Use Case

Mapping Transcriptome Data to Metabolic Models of Gut Microbiota

A. Douglas (Cornell) with J. Chaston (Brigham Young University), A. Moya (University of Valencia), G. Thomas (University of York), A. Heddi (INSA Lyon), and B. Barker (Cornell CAC)

What?

  • Use host and gut-microbial express data to infer which metabolic reactions occur in each organism as a result of dietary inputs

Why Aristotle?

  • Heterogeneous instance types and sizes with high availability to allow for unpredictable computational demands
  • Allows generation of reproducible computational biology pipelines in the form of VMs or VM configurations

Accomplishments

  • Created a Windows instance for MATLAB and a Samba server for file sharing across Windows and Linux.
  • Developed a transcriptomic pipeline for Docker.
  • Documented scalable file access for cross-cloud and many-instance file/app access.
  • Investigated Cornell Supercloud as possible means to scale out to other clouds.
  • Developed and published a computational model for the whiteflies system.
  • Analyzed and compared three independently-evolved communities in xylem-feeding insects. Generated advanced draft metabolic reconstructions for 5 bacteria needed to simulate Drosophila-microbial community metabolic interactions. The draft models of the 2 Lactobacilli have an average of 586 genes, 1193 metabolites and 750 reactions. The draft models of the 3 Acetobacter have an average of 686 genes, 1362 metabolites and 1129 reactions.
  • Initiated a computational strategy on Aristotle, based on a new optimization framework SteadyCom, to obtain the metabolic fluxes for optimized relative abundances of the partners under equilibrium conditions of constant growth rates.
  • Integrated the SteadyCom computational framework to model multi-species metabolic interaction in the insect gut.
  • Performed SteadyCom on test models in Aristotle using a newly confirmed Windows VM with MATLAB and the COBRA Toolbox.
  • Built a Linux VM with Docker, MATLAB, and Gurobi to containerize the simulation environment.
  • Perform a Flux Variability Analysis on the four microbes composing the Drosophila gut microbiome.
  • Constructed multi-species networks in silico of 2, 3, 4 and 5 bacterial species, quantified predicted metabolite fluxes, and wrote a MATLAB function to restore constraints to a multi-species model created from a single species.
  • Verified multi-species models behave as expected with standard flux algorithms.
  • Migrated a Windows VM to Linux VM in OpenStack, and wrote scripts and library functions to expedite running model simulations and choosing ideal model parameters.
  • Using SteadyCom, investigated the scope of metabolic interactions that occur among a Drosophila gut microbial community.
  • Identified 159 unique metabolites that are exchanged and showed that the gut microbial community is an important source of TCA cycle intermediates 2-oxoglutarate and succinate.
  • Aristotle VM enabled metabolic interaction research was published in mBio Journal.
  • Developed a new method, Semi Dynamic SteadyCom, to investigate priority effects among Drosophila gut microbes.
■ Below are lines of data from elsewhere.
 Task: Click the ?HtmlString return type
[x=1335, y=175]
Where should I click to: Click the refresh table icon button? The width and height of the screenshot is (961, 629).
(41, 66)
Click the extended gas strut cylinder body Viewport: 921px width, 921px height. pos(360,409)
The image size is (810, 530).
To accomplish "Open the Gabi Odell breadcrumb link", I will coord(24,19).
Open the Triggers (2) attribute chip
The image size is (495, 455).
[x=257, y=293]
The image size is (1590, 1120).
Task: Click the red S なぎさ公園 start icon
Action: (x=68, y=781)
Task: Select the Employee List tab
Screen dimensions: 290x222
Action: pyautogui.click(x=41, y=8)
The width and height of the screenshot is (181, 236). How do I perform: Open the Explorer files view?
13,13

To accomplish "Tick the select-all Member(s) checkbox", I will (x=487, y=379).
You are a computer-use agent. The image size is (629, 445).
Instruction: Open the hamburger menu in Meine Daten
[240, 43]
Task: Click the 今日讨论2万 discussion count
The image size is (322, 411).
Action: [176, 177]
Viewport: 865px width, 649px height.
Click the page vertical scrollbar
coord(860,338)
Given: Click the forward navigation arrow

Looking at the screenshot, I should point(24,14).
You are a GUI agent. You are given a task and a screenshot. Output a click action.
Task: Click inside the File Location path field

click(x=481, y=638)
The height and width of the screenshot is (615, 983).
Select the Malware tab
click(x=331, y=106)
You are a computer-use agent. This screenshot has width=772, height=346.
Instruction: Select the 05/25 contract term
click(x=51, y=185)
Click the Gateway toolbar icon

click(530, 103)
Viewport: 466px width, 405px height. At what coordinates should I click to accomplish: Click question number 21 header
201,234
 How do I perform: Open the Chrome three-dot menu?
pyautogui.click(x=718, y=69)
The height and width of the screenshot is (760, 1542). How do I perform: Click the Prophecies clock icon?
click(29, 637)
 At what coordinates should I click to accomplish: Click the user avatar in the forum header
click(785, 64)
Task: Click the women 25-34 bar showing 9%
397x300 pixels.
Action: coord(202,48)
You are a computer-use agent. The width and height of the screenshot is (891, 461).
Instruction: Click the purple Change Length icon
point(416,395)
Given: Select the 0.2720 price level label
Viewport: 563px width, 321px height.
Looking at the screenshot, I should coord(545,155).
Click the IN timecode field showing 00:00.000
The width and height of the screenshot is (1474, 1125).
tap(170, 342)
Semi Dynamic SteadyCom employs SteadyCom with discrete time steps.
  • Developed a modeling framework with strong static typing, named hCOBRA, in the Haskell programming language. hCOBRA extends the COBRA Toolbox for MATLAB with the aim of making large scale simulations more reliable and more scalable.
  • Integrated functionality from the Funflow library into hCOBRA to allow caching of workflow results in a distributed setting.
  • Added R-based analyses to our hCOBRA workflows through the HaskellR library.
  • Expanded our analysis to investigate priority effects in a 5-member Drosophila gut microbe community comprising three Acetobacters and two Lactobacilli, which will require continued Aristotle cloud resources. Analyzed data from these simulations and prepared a manuscript.